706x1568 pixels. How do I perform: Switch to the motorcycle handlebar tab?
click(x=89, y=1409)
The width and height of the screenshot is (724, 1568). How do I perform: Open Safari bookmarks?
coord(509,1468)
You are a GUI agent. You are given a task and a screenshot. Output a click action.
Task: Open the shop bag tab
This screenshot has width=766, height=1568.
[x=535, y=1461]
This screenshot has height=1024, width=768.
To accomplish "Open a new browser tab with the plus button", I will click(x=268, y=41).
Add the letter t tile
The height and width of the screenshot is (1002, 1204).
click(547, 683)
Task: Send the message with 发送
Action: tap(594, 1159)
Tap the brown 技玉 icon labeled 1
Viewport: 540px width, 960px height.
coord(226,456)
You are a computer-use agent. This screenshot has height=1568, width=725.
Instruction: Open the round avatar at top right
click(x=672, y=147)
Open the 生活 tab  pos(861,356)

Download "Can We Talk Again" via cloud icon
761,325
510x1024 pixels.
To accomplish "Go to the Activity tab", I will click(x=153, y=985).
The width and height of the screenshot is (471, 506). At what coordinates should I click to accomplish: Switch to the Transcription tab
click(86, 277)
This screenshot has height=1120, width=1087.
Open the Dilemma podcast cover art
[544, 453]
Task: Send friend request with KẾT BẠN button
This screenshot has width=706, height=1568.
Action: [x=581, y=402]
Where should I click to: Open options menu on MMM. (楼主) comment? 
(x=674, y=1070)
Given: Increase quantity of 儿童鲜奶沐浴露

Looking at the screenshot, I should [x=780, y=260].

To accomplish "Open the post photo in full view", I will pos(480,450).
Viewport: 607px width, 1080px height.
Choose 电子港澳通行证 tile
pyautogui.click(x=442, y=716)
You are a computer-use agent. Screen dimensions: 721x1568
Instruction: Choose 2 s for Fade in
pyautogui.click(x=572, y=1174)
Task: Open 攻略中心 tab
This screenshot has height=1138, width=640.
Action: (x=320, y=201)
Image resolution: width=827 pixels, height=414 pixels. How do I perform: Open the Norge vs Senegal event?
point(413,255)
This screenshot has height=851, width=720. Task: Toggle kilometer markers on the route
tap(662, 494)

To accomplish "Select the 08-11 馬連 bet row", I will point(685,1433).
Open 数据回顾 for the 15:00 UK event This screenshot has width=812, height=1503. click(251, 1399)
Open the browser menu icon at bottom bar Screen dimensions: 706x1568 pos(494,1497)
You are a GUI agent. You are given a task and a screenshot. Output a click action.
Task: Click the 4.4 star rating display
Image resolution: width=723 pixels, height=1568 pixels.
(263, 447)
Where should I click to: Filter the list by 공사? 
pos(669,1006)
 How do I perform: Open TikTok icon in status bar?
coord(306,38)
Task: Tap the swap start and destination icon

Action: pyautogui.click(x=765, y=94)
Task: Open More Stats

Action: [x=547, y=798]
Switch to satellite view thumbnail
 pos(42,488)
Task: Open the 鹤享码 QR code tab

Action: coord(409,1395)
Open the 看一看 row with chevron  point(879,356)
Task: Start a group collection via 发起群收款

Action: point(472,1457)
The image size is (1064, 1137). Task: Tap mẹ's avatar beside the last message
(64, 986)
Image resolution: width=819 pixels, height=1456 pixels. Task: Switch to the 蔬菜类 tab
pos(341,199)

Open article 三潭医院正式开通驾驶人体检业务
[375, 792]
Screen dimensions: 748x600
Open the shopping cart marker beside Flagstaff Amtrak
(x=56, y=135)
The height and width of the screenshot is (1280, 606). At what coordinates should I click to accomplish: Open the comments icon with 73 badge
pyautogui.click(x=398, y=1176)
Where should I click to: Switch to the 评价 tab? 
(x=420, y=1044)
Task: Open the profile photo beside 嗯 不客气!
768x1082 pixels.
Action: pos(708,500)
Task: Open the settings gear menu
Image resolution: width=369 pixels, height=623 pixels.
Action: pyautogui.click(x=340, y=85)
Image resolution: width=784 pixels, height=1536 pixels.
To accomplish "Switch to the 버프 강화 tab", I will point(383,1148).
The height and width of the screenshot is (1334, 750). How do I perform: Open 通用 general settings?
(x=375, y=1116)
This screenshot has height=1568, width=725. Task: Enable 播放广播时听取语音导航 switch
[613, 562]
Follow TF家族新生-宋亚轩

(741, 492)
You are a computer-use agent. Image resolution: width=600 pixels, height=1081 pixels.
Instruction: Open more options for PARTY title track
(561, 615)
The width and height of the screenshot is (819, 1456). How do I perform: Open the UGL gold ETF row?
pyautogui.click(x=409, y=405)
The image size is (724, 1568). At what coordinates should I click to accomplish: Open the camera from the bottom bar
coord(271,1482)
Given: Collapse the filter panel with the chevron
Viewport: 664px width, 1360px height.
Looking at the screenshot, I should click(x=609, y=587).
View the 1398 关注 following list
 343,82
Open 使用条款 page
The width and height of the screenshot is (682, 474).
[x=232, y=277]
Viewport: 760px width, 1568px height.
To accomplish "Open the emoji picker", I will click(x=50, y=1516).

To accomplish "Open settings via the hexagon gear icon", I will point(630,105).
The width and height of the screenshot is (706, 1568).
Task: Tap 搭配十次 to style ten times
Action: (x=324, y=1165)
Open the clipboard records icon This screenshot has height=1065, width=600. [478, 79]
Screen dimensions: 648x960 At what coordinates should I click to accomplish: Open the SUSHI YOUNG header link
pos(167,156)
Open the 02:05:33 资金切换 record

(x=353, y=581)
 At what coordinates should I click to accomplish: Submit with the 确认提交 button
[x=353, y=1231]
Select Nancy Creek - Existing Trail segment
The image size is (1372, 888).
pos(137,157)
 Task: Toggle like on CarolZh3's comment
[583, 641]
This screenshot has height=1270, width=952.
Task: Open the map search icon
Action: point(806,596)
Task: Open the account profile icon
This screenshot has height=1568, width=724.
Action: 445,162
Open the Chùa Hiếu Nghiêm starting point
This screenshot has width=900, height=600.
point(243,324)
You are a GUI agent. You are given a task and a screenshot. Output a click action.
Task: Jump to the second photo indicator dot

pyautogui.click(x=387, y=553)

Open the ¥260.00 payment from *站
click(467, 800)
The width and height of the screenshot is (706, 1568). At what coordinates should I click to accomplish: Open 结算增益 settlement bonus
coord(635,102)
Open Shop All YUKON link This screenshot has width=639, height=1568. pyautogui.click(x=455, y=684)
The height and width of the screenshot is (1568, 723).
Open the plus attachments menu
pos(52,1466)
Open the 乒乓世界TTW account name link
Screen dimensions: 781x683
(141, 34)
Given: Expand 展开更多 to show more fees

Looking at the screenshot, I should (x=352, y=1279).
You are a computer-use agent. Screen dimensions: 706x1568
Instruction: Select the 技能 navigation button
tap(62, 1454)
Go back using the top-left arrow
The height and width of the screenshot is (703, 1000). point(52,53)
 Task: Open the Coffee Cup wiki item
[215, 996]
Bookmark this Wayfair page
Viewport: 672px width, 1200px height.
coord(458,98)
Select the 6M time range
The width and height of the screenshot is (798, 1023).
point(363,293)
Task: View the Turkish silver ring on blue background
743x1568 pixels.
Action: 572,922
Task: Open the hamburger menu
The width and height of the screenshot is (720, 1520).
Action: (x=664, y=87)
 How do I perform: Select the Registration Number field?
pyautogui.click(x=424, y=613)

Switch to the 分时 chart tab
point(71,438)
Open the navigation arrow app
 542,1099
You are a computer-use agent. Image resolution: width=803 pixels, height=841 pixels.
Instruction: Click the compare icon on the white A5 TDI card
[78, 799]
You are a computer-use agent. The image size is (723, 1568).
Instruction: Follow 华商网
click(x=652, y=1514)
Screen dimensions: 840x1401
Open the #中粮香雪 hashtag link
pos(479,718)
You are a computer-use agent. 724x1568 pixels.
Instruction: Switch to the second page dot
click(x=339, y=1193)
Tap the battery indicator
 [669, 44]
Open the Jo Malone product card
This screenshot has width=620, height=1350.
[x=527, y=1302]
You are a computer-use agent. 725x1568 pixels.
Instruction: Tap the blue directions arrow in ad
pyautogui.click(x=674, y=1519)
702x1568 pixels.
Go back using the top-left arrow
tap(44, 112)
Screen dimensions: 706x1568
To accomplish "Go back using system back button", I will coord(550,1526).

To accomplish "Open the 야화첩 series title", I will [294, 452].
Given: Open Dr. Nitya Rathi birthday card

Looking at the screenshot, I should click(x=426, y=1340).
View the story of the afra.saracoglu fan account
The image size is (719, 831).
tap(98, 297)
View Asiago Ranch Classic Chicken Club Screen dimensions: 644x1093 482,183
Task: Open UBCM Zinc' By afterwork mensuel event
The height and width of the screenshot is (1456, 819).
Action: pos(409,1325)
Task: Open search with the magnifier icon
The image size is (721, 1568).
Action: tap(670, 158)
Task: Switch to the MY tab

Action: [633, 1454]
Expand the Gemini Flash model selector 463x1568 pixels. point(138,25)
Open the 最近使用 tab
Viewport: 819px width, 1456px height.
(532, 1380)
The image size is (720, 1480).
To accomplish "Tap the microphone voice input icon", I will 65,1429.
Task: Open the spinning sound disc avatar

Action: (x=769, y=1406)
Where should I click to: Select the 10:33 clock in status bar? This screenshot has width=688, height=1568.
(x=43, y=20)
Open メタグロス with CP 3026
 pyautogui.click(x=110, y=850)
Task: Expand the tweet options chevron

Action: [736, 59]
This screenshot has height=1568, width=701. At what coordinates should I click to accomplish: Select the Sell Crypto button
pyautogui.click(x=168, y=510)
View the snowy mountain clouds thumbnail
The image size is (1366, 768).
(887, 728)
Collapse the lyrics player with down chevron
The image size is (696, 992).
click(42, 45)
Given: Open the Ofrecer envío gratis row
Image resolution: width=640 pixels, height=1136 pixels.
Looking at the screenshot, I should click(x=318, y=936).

■ **ОПИСАНИЕ УПРАЖНЕНИЯ**: Процитируйте из приведённых выше записей строки от строки с «702x1568 pixels.» до строки с «Expand the Gemini» включительно. Сохраните каждую строку без изменений.

■ **РЕШЁННОЕ УПРАЖНЕНИЕ**:
702x1568 pixels.
Go back using the top-left arrow
tap(44, 112)
Screen dimensions: 706x1568
To accomplish "Go back using system back button", I will coord(550,1526).

To accomplish "Open the 야화첩 series title", I will [294, 452].
Given: Open Dr. Nitya Rathi birthday card

Looking at the screenshot, I should click(x=426, y=1340).
View the story of the afra.saracoglu fan account
The image size is (719, 831).
tap(98, 297)
View Asiago Ranch Classic Chicken Club Screen dimensions: 644x1093 482,183
Task: Open UBCM Zinc' By afterwork mensuel event
The height and width of the screenshot is (1456, 819).
Action: pos(409,1325)
Task: Open search with the magnifier icon
The image size is (721, 1568).
Action: tap(670, 158)
Task: Switch to the MY tab

Action: [633, 1454]
Expand the Gemini Flash model selector 463x1568 pixels. point(138,25)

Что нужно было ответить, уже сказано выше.